In the second day of Powell’s congressional testimony, scheduled at 10:00 a.m. ET, investors will look for any hints on the central bank’s monetary policy path.

This comes a day after Powell emphasized the Fed’s wait-and-watch approach to interest rates as tariff-led price pressures kick in. However, he also said a lower-than-expected inflation reading or weakness in the labor market would push the central bank to cut sooner.

Meanwhile, a surprise deterioration in U.S. consumer confidence on Tuesday kept the door open for an immediate rate cut in July.

New home sales data for May is due at 10:00 a.m. ET.

Money market moves show traders are pricing in about 60 basis points of rate cuts by the end of 2025, with a nearly 70% chance of a 25-bps rate cut in September, according to CME Group’s (NASDAQ:CME) FedWatch tool.

At 08:27 a.m. ET, Dow E-minis were mostly unchanged, S&P 500 E-minis were up 8.75 points, or 0.14%, and Nasdaq 100 E-minis were up 77.5 points, or 0.35%.

Shares of delivery giant FedEx (NYSE:FDX) fell 4.8% in premarket trade after the company forecast quarterly profit below estimates as tariffs weighed on global demand.

Megacap and growth stocks edged higher. Tesla (NASDAQ:TSLA) and Nvidia (NASDAQ:NVDA) edged up 0.9% each.

NATO leaders endorsed a higher defence spending goal aimed at taking on "profound security threats", in a statement during a brief summit designed to placate Trump.

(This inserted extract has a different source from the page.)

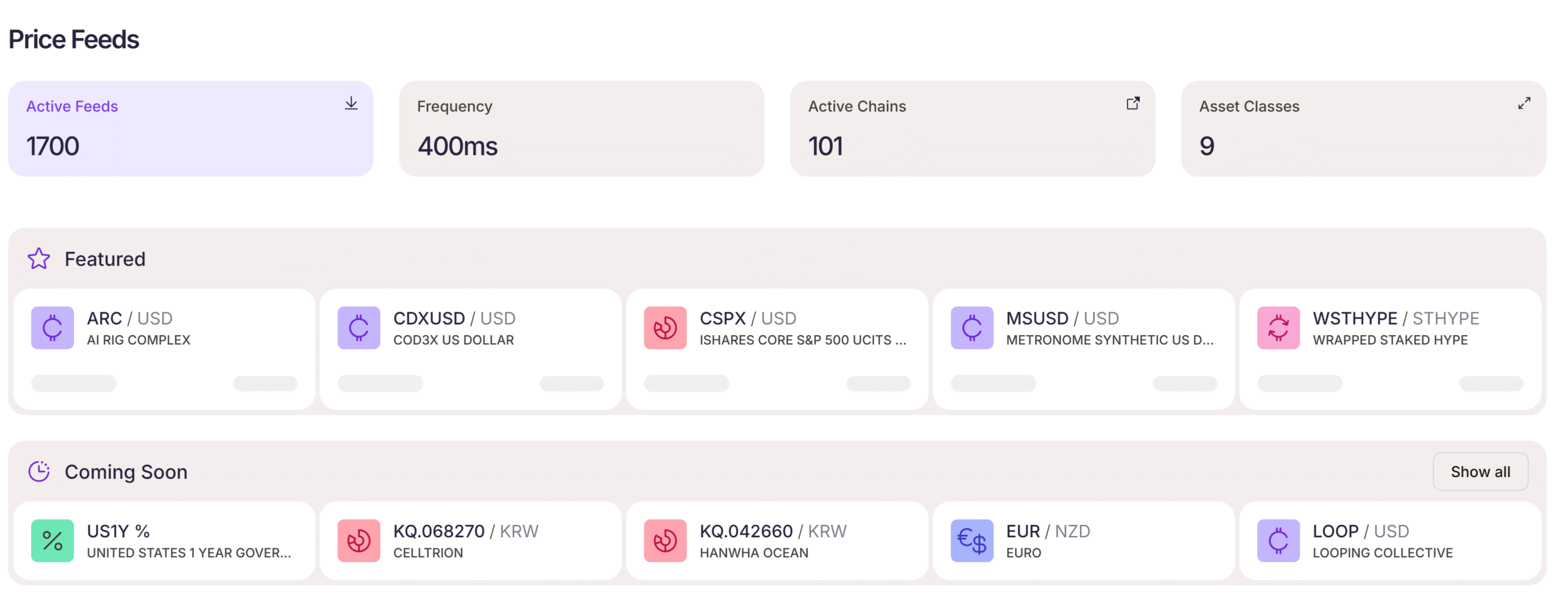Select the LOOP coin icon
The image size is (1568, 607).
pos(1278,540)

Trump, who reiterated his commitment to the alliance, has often threatened not to protect NATO members if they fail to meet spending targets.

The Commerce Department’s final take on first-quarter GDP is due on Thursday, while Friday’s Personal Consumption Expenditures (PCE) report will help investors ascertain the economic effects of Trump’s tariffs that have kept global markets on edge since the start of the year.